(Entries on target coordinates)

──────────

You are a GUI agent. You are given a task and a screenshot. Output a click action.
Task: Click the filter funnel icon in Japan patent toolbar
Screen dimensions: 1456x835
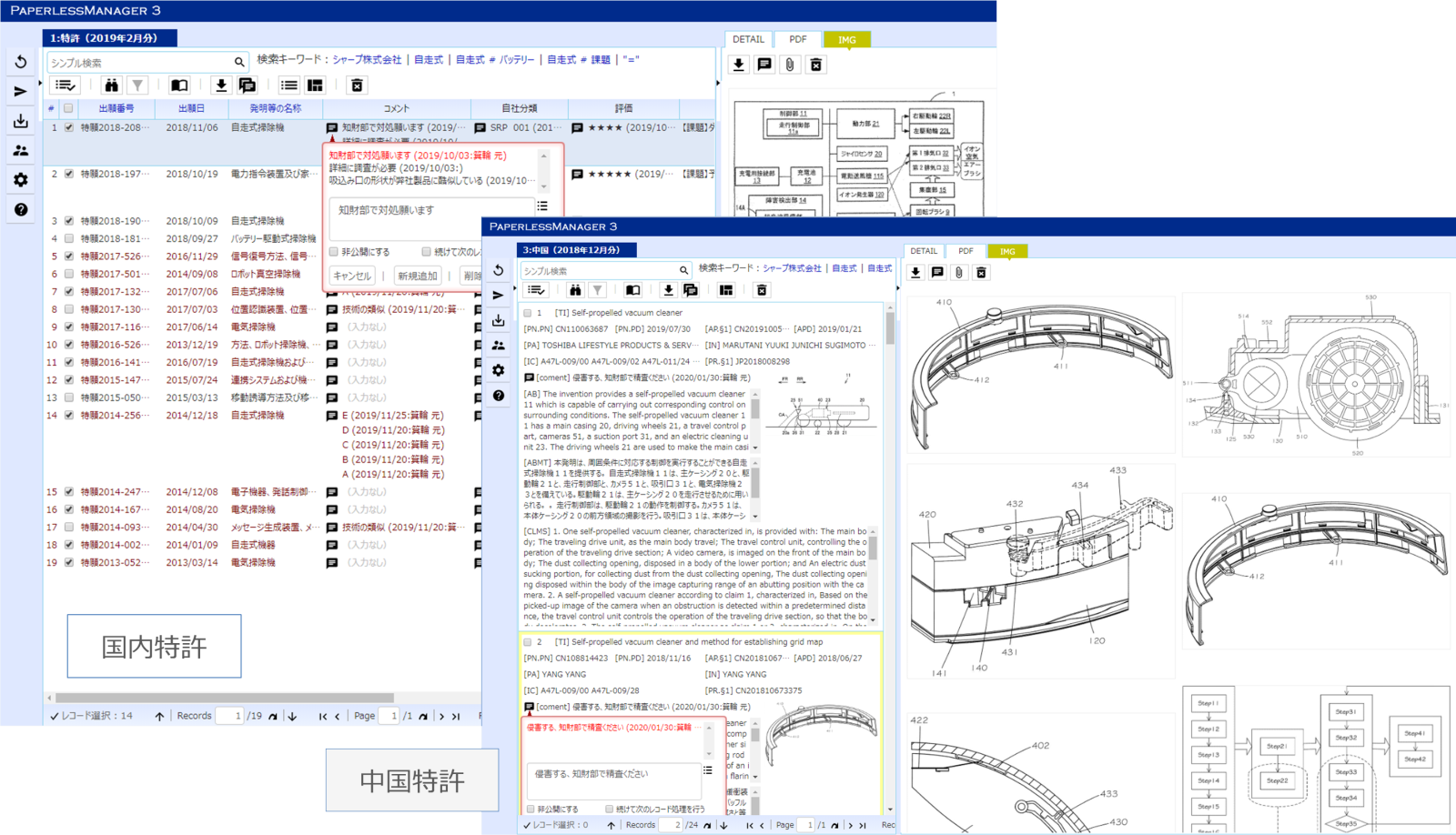click(x=137, y=86)
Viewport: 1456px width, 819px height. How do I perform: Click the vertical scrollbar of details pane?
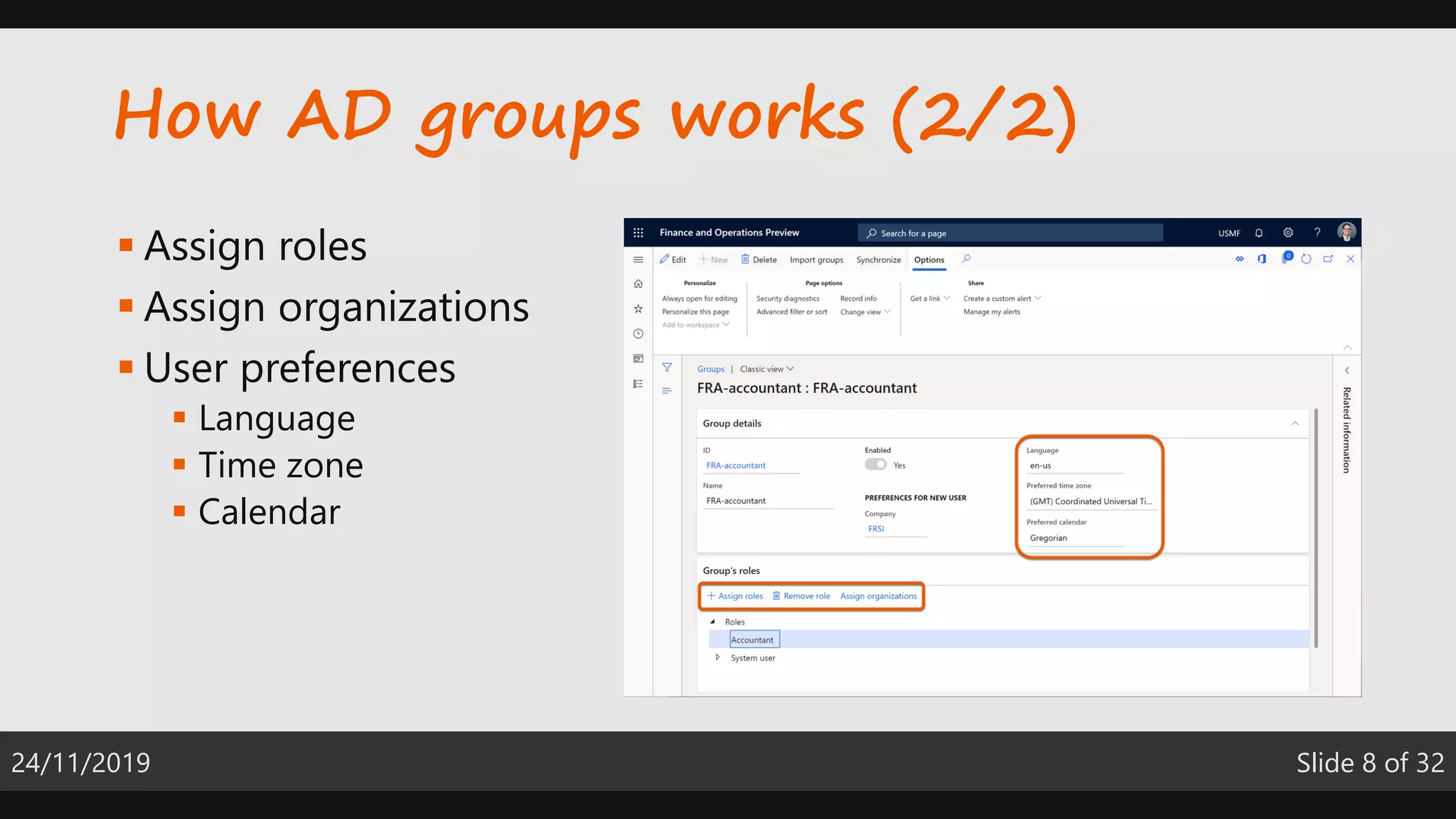tap(1316, 526)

──────────

▶ STATED TASK: Rewrite all of the items above with "scrollbar" changed to "scroll bar" and everything else left as it is. Leave out the pictures.

▶ ANSWER TO THIS TASK:
You are a GUI agent. You are given a task and a screenshot. Output a click action.
Task: Click the filter funnel icon in Japan patent toolbar
Screen dimensions: 1456x835
click(x=137, y=86)
Viewport: 1456px width, 819px height. How do I perform: Click the vertical scroll bar of details pane?
tap(1316, 526)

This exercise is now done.